Hello, dear friend, you can consult us at any time if you have any questions, add WeChat: daixieit

COMP3003 MACHINE LEARNING

LAB PRACTICAL P4: KMEANS CLUSTERING

1. Generate dataset

· Generate a 2D uncorrelated dataset with slightly overlapping clusters of 1000 points per cluster (2000 points for dataset in total).

· For the first 1000 points use a mean of [-4 -1] & standard deviation of 0.75 in each dimension with a zero covariance.

· For the remaining 1000 points use a mean of [3 4] & standard deviation of 2.0 in each dimension with a zero covariance.

· Plot all the points in the datasets in 2 dimensions using distinct colours for the different sets of points.

· The results should look something like this:

2. Concatenate the training datasets and plot

· Concatenate the two datasets into a single dataset.

· HINT: In Matlab you can write

TrainData = [dataNormal1 dataNormal2];

· Plot the results. Note all information as to the distribution identity is now no longer directly available so we can only show the points in the same colour.

3. Implement KMeans from first principles

· Implement a KMeans algorithm in Matlab yourself from first principles.

· PLEASE DO NOT use a Matlab kmeans function to do this!

· Training the KMeans algorithm uses iterations over the dataset.

· Initially you can just run it a fixed number of times to get it working quickly.

· Think of better ways to get the iterative KMeans training algorithm to terminate.

· Try calculating the overall distances of all the data points from the clusters on each iteration and plot them out (similar as below).

 

· Think about how reassignment of data points to cluster centre changes as the algorithm iterates to find cluster centres. What does this tell you?

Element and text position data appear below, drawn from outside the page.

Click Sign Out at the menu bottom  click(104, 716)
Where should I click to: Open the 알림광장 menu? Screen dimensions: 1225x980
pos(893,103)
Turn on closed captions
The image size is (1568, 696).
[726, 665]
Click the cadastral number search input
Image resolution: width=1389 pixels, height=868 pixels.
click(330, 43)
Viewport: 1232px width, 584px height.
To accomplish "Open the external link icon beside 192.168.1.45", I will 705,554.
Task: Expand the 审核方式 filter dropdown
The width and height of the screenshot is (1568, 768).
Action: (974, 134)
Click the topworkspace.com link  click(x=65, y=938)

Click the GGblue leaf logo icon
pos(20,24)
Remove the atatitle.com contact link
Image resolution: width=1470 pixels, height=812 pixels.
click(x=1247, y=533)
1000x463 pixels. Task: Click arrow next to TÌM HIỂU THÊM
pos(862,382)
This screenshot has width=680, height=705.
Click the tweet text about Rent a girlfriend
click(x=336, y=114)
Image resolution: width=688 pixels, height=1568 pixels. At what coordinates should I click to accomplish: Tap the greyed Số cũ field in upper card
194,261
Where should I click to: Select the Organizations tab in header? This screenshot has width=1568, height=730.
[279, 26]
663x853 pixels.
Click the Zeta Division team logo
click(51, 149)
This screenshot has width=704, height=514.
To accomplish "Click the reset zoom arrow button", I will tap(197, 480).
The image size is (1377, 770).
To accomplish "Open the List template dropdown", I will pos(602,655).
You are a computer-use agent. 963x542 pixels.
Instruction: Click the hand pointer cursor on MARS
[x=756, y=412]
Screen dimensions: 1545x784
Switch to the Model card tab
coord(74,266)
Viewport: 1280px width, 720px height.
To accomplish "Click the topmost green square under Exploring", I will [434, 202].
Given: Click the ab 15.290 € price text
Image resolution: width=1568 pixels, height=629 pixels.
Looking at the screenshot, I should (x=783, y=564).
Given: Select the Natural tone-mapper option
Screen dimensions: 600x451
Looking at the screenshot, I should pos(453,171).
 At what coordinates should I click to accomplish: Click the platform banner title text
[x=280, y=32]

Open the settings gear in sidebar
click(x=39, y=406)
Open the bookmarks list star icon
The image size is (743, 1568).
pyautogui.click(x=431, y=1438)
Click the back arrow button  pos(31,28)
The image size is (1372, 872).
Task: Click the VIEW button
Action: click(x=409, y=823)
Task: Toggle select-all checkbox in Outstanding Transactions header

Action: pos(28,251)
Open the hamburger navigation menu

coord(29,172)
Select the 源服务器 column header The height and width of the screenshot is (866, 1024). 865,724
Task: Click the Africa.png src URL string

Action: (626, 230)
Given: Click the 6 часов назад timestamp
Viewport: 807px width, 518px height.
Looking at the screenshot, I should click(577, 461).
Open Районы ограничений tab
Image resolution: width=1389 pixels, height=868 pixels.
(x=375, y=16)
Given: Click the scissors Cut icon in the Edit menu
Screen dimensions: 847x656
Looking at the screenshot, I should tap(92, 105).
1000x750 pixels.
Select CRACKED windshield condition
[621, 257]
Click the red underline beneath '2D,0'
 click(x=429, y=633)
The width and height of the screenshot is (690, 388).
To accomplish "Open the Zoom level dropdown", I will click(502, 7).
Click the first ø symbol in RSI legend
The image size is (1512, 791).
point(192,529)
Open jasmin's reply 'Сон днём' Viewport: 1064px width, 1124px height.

4. Run your KMeans function on the data and plot results

· Run your algorithm and label the training data.

· How many clusters should you be looking for?

· Plot the results - they should look something like that shown below (in this example, the number of MaxIterations was set to 10. The position of the final centroids was also marked out.):

 

· Interpret the results. Comment on the form of the decision boundary.